:: Data for review

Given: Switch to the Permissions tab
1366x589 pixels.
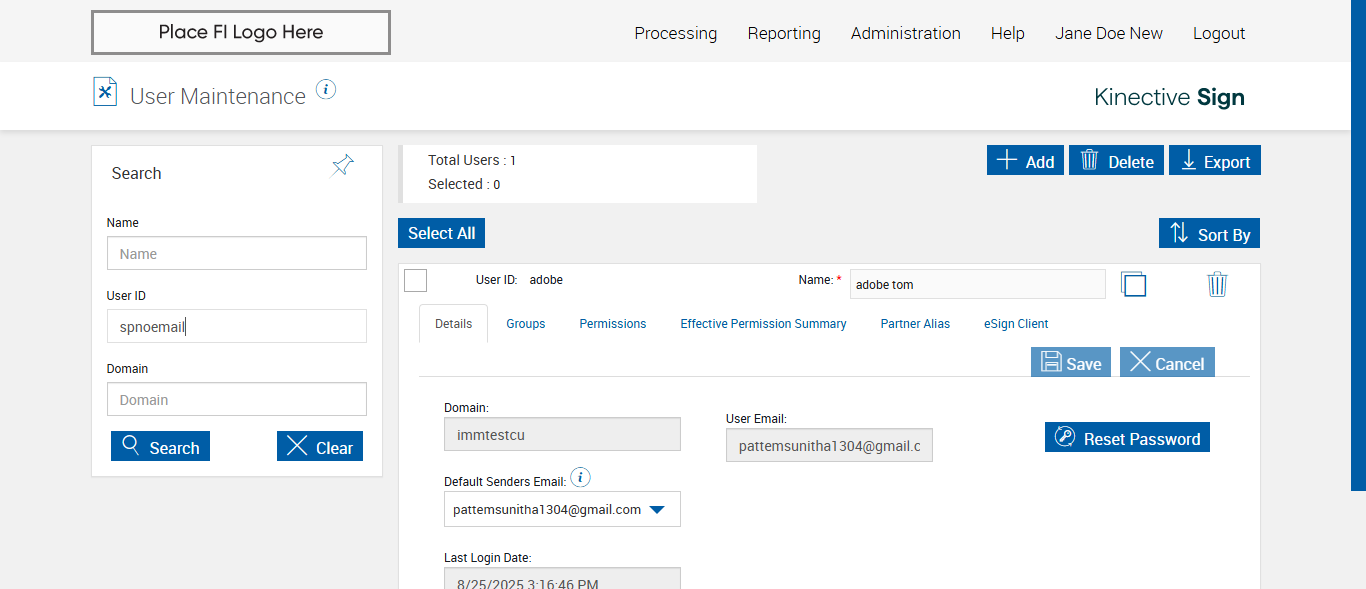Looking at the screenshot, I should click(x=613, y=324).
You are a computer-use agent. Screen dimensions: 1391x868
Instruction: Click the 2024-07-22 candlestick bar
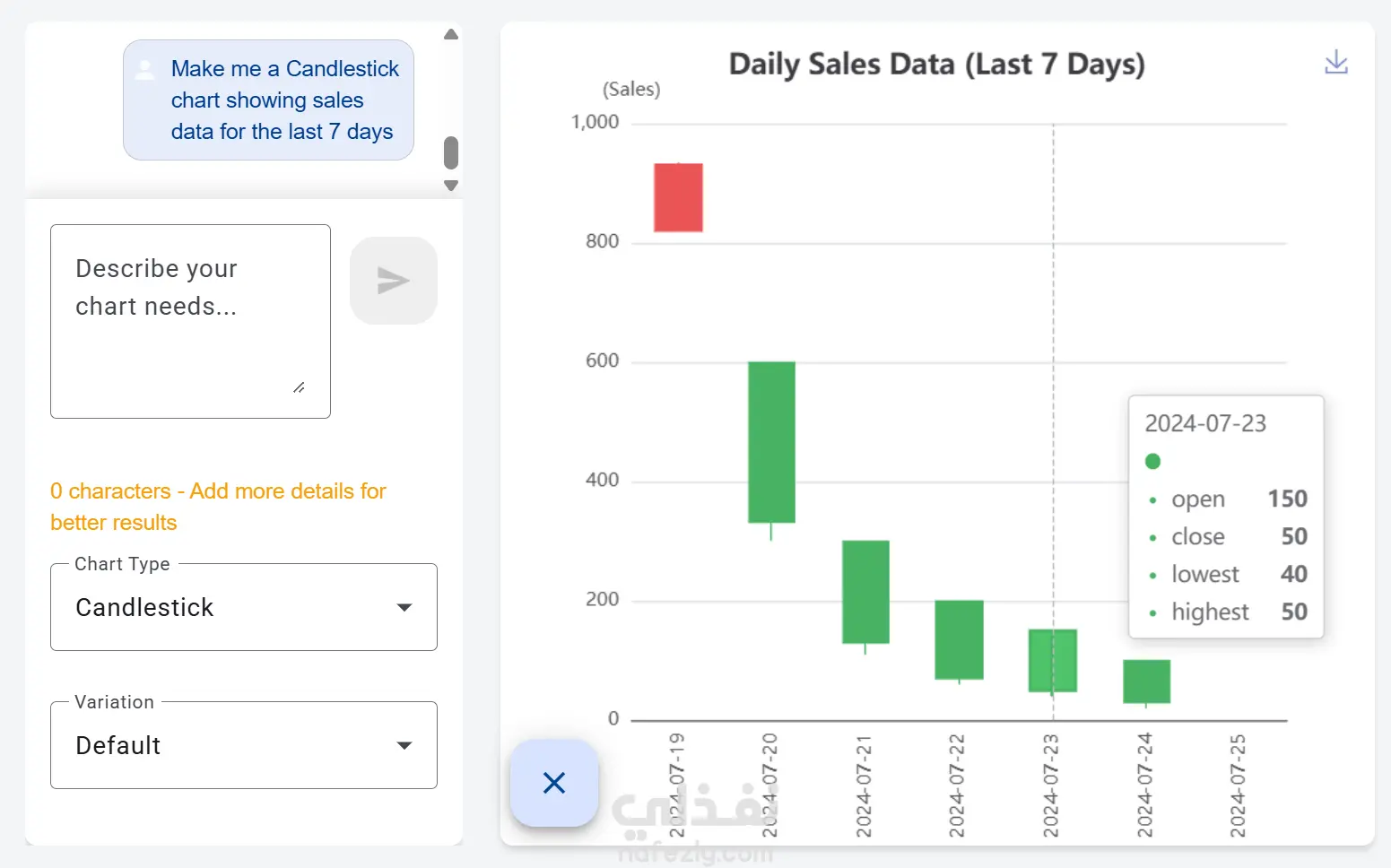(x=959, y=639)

::::

Task to complete
Since the pictures are not wanted, transcribe only the rest of the material above, exactly as it stands.

Solved exercise
Given: Switch to the Permissions tab
1366x589 pixels.
Looking at the screenshot, I should click(x=613, y=324).
You are a computer-use agent. Screen dimensions: 1391x868
Instruction: Click the 2024-07-22 candlestick bar
(x=959, y=639)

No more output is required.